А через три дня в комнату Ганзака прибежала служанка с криком:
– Младший господин повесился!
* * *Прошли годы.
Подмастерье Идо успешно выдержал все испытания, его молитвенная беседка удостоилась похвалы шести мастеров, и сам он наконец стал мастером. Не желая расставаться со старым Ганзаком, он переехал к нему в имение и помогал учителю справляться с горем.
Впрочем, мастер Ганзак ничем не выдавал своих чувств. Был все таким же приветливым и радушным к гостям, улыбался в ответ на веселую шутку и не жаловался на жизнь. Работу свою не оставил, и даже порой ночью из мастерской можно было услышать голоса инструментов. Правда, после того как миновали все положенные сроки траура, он частенько стал отлучаться из дома, порой на неделю, а то и на две. Мастера Идо беспокоили его отлучки, но, уважая волю старика, он не спрашивал, куда и по какой надобности тот уезжает, зная, что, если надо будет, Ганзак обо всем поведает сам.
Так оно и вышло.
В четвертый месяц девятого года правления под девизом «Спокойствие и достаток» мастер Ганзак опять собрался в дорогу, но на сей раз предложил Идо сопровождать его. Заказчиков в это время было немного, и он оставил грубую работу своему подмастерью, дальнему родственнику из Саганьи, который заодно прислуживал в саду.
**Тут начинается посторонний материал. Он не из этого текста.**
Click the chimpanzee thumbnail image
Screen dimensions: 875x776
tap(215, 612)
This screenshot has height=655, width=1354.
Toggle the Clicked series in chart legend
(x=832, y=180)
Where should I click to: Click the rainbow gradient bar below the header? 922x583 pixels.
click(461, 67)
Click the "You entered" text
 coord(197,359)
На сей раз Ганзак велел запрягать большую повозку. Из амбара, в котором хранилась высушенная древесина, достали заготовки для беседок, крепежный материал, отдельно погрузили плитки рыбьего клея, котелок для варки лака и сундучок с инструментами.
По дороге старый мастер рассказал, что собирается завершить одну работу, а затем отойти от дел, оставив Идо мастерскую, имение и все, что накопилось за долгие годы.
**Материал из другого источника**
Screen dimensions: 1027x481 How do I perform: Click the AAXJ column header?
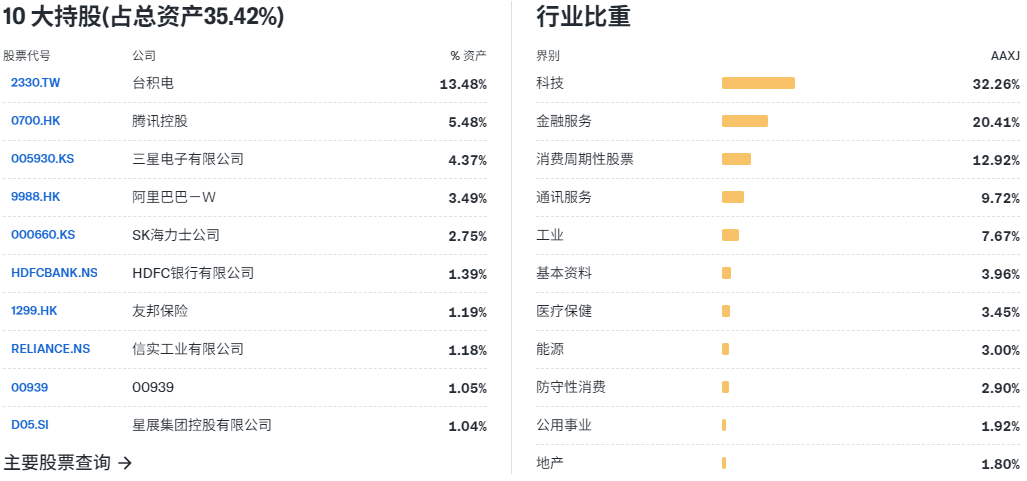(x=1004, y=56)
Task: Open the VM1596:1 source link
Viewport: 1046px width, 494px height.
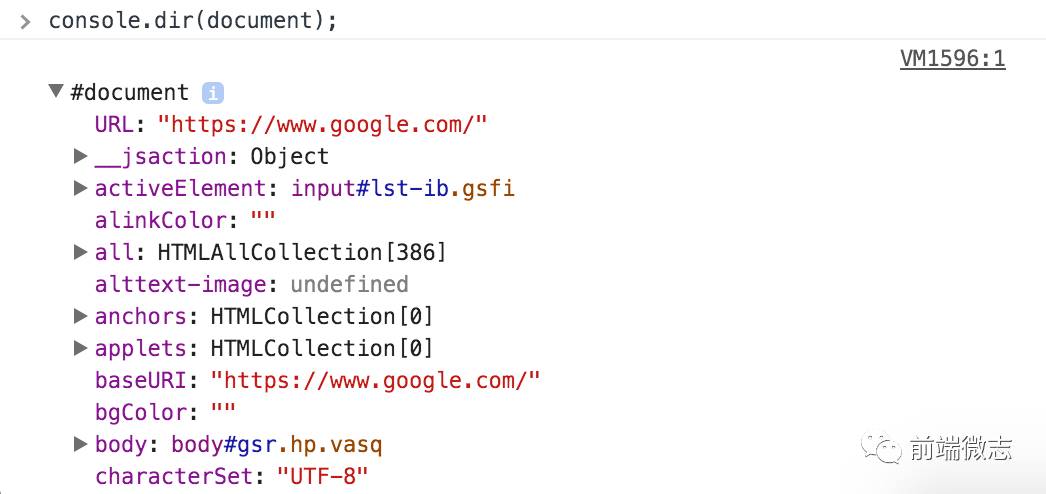Action: (953, 59)
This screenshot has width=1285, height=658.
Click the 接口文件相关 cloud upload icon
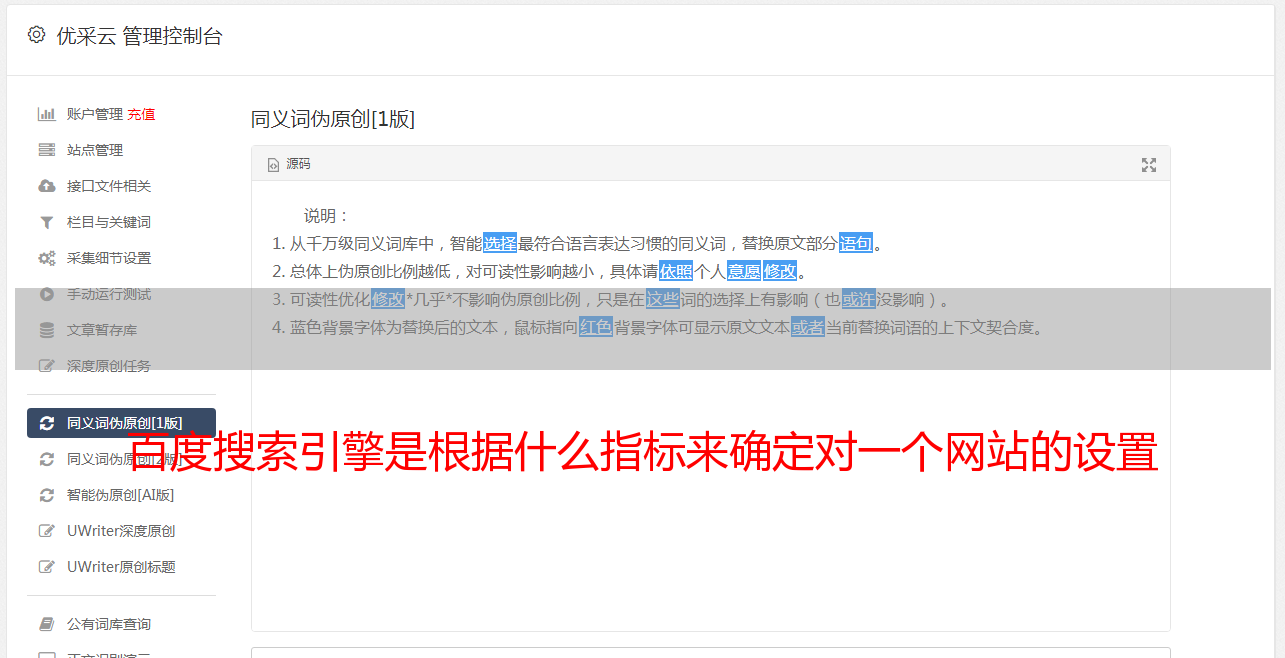tap(46, 186)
После слов благодарности мастер Идо спросил, не собирается ли Ганзак уйти в какой-либо горный храм или стать отшельником, на что старик улыбнулся, огладил бороду и сказал, что приобрел небольшой домик, где и поселится. «Кто же тогда в последний час распрямит ладони мастера и обратит их к небу?» – поинтересовался Идо, но ответа не дождался.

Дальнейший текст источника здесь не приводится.